▶ Work item:
Give again, unaltered, the lines of the listing below that run from the line having "Given: Choose the 8 kg weight option" through the line having "This screenshot has height=243, width=495.".

===== Data

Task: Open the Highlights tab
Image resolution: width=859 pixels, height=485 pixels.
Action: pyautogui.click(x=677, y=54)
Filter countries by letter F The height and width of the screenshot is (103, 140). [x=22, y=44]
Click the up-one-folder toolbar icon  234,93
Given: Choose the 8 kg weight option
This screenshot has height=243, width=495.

==========
===== Data

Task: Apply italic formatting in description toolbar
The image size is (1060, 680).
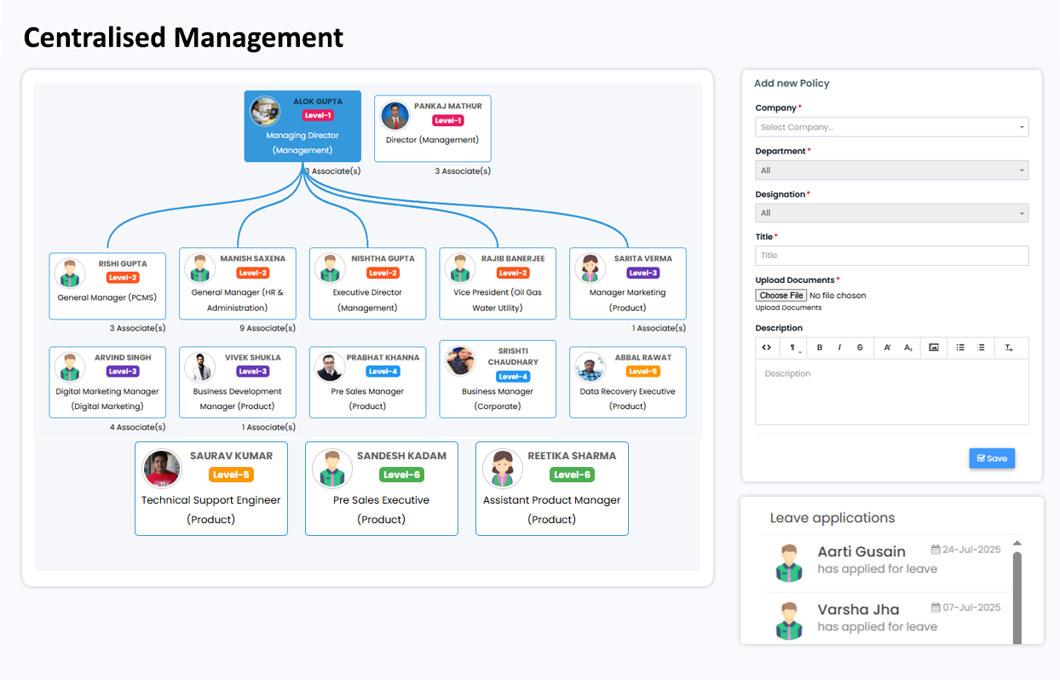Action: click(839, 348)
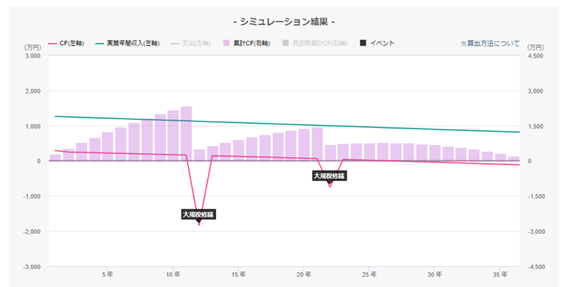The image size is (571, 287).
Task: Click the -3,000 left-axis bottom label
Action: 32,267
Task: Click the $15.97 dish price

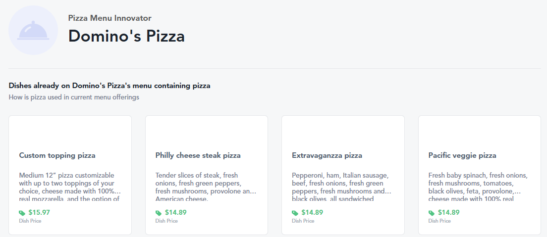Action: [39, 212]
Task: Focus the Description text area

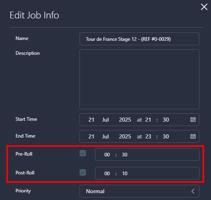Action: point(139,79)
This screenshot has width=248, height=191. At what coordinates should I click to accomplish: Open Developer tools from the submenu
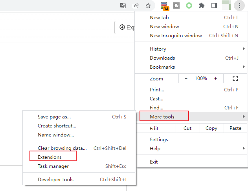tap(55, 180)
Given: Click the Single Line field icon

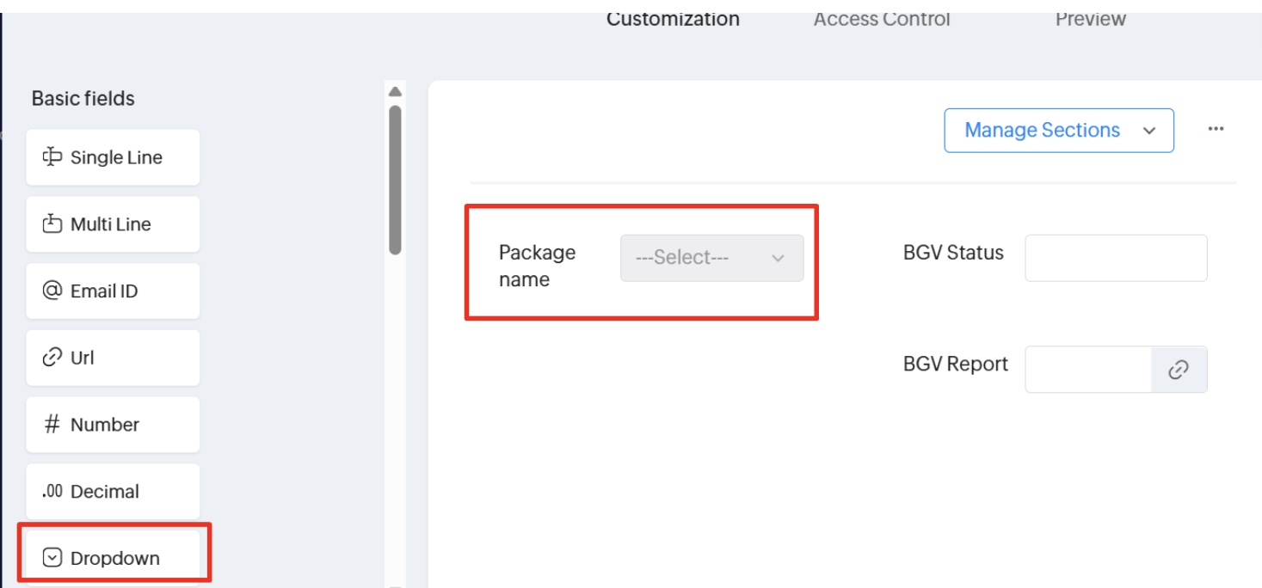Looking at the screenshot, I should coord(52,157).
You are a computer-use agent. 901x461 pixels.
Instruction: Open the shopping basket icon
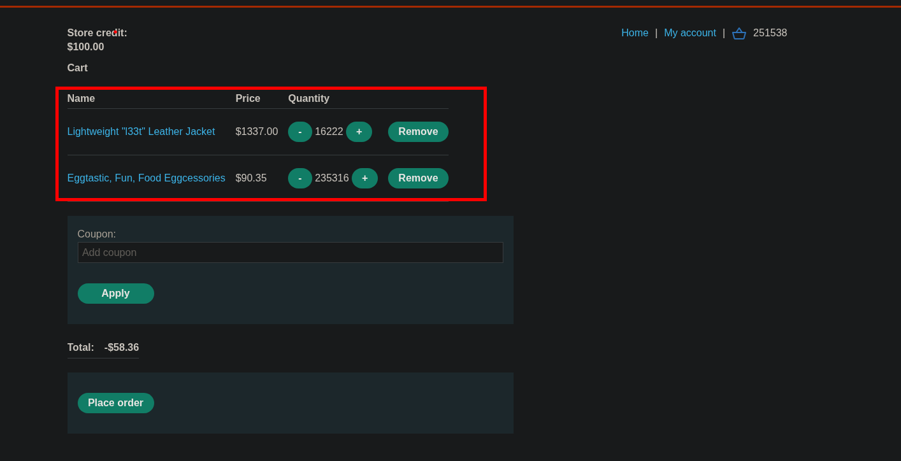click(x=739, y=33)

==========

▶ Completed task:
Given: Choose the 8 kg weight option
This screenshot has height=243, width=495.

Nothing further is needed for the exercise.